Even in the feminist utopia of Norway we are faced with regressive attitudes like those presented above, including what I find particularly disturbing: blatant ignorance about what constitutes consent. You are not consenting to be the object of your husbands “marital right” to sex for life when you marry him, you are not consenting to sex if you are a woman and attend a party, the status and record of the perpetrator has absolutely nothing to do with consent, and you are not consenting to sex if you take a large enough dose of MDMA to the point where you can’t walk.

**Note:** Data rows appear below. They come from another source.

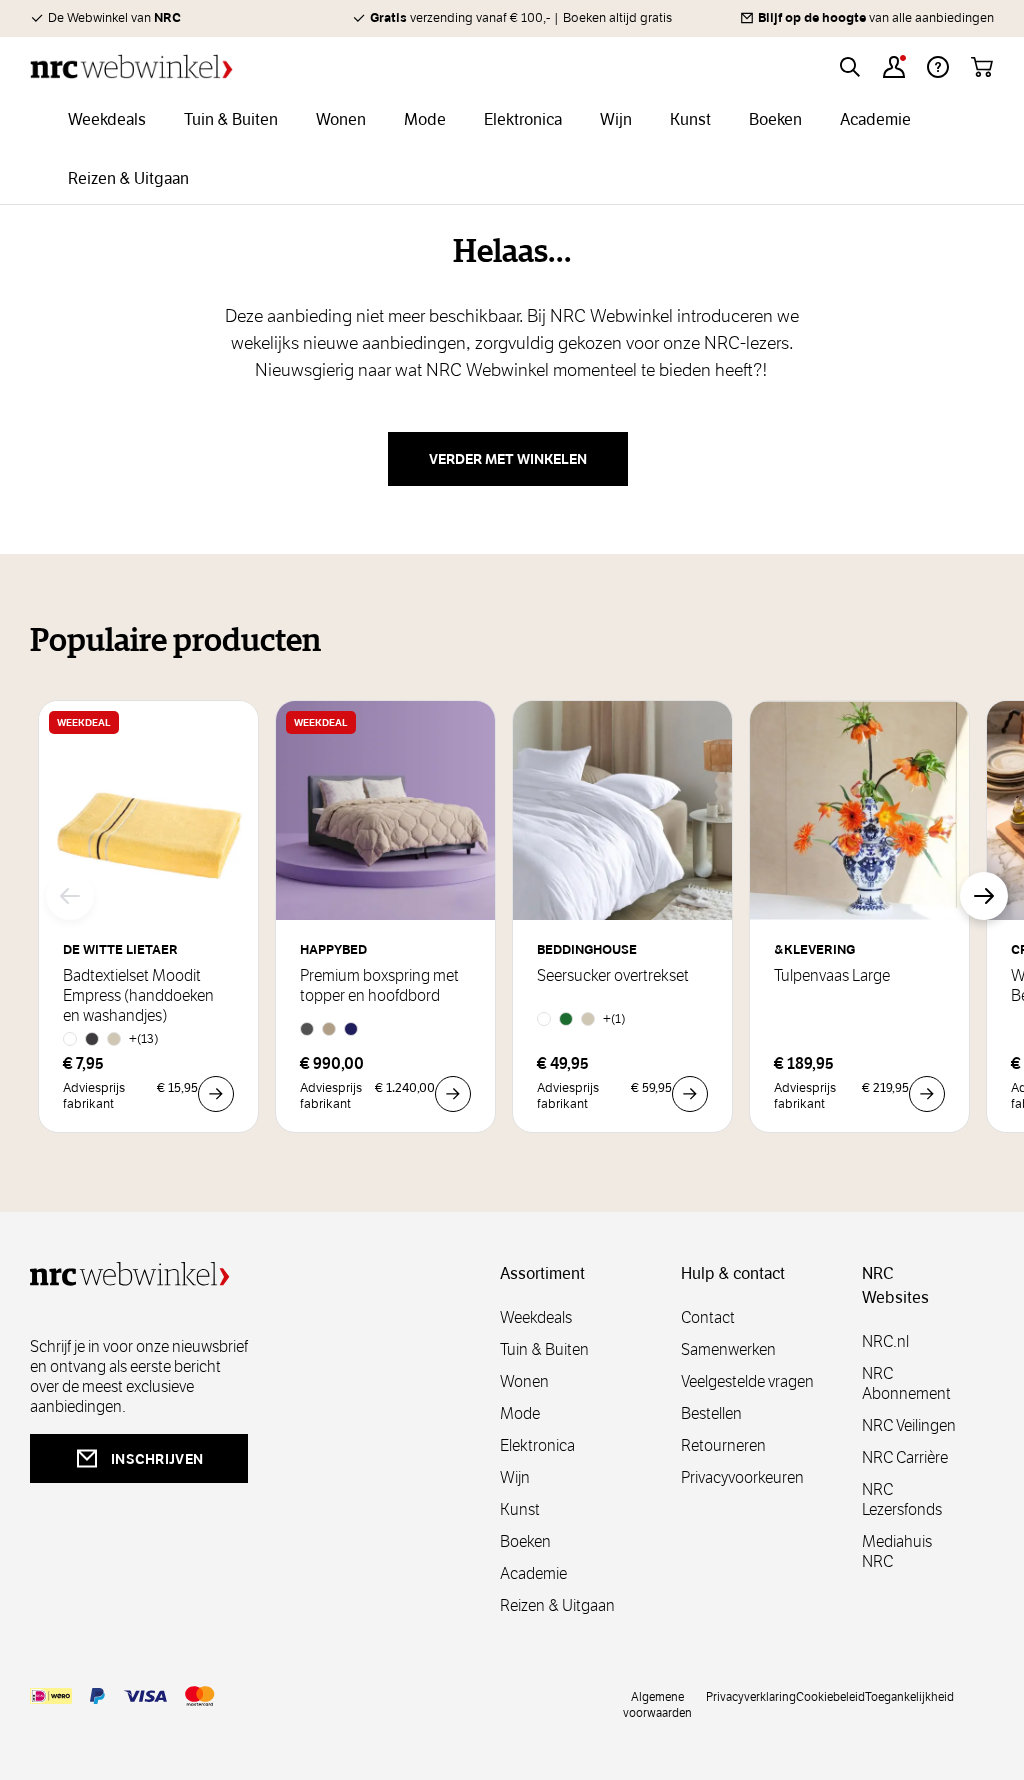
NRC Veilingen (909, 1425)
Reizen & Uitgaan (557, 1605)
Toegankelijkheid (909, 1696)
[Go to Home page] (131, 66)
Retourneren (723, 1445)
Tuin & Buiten (544, 1349)
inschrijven (157, 1459)
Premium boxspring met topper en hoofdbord (379, 986)
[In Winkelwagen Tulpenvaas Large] (927, 1094)
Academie (533, 1573)
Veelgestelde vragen (747, 1381)
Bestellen (711, 1413)
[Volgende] (984, 896)
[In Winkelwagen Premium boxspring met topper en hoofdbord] (453, 1094)
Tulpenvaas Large (832, 976)
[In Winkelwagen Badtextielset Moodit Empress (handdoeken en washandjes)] (216, 1094)
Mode (520, 1413)
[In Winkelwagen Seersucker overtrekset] (690, 1094)
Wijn (515, 1477)
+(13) (144, 1038)
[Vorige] (70, 896)
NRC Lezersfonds (902, 1499)
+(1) (614, 1018)
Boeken (525, 1541)
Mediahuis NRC (897, 1551)
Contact (708, 1317)
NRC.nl (885, 1341)
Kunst (520, 1509)
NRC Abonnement (906, 1383)
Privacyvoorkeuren (742, 1477)
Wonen (524, 1381)
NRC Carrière (905, 1457)
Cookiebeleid (830, 1696)
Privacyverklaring (751, 1696)
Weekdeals (536, 1317)
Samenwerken (728, 1349)
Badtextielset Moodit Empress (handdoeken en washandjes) (138, 996)
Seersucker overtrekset (613, 976)
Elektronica (537, 1445)
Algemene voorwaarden (657, 1704)
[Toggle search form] (850, 67)
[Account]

My takeaway from observing this debate – as a Norwegian and a global gender justice advocate based in New York – is a powerful reminder that ingrained patriarchal values are present in all societies and institutions. I’m reminded to check my Nordic exceptionalism. I’m also reminded of the importance of a well-organized and united feminist movement. The Norwegian Women’s Front (Kvinnefronten) have been organizing and advocating for stronger legal protection against rape for decades. When the acquittal in the gang rape case stirred national outrage and the 21-year-old victim bravely entered the public debate and offered a voice for other survivors seeking justice, this represented a rare instance of massive public outcry for gender justice. The Women’s Front took advantage of this moment, using their convening power to gather thousands in cities all over Norway. My hope is that the renewed attention to justice for victims will move the public discourse in a positive direction. Still, the debate has left me with a sobering feeling that the gatekeepers of patriarchy will not be silenced for good – and the best we can do is to be prepared to be louder and better organized when moments like this one arise.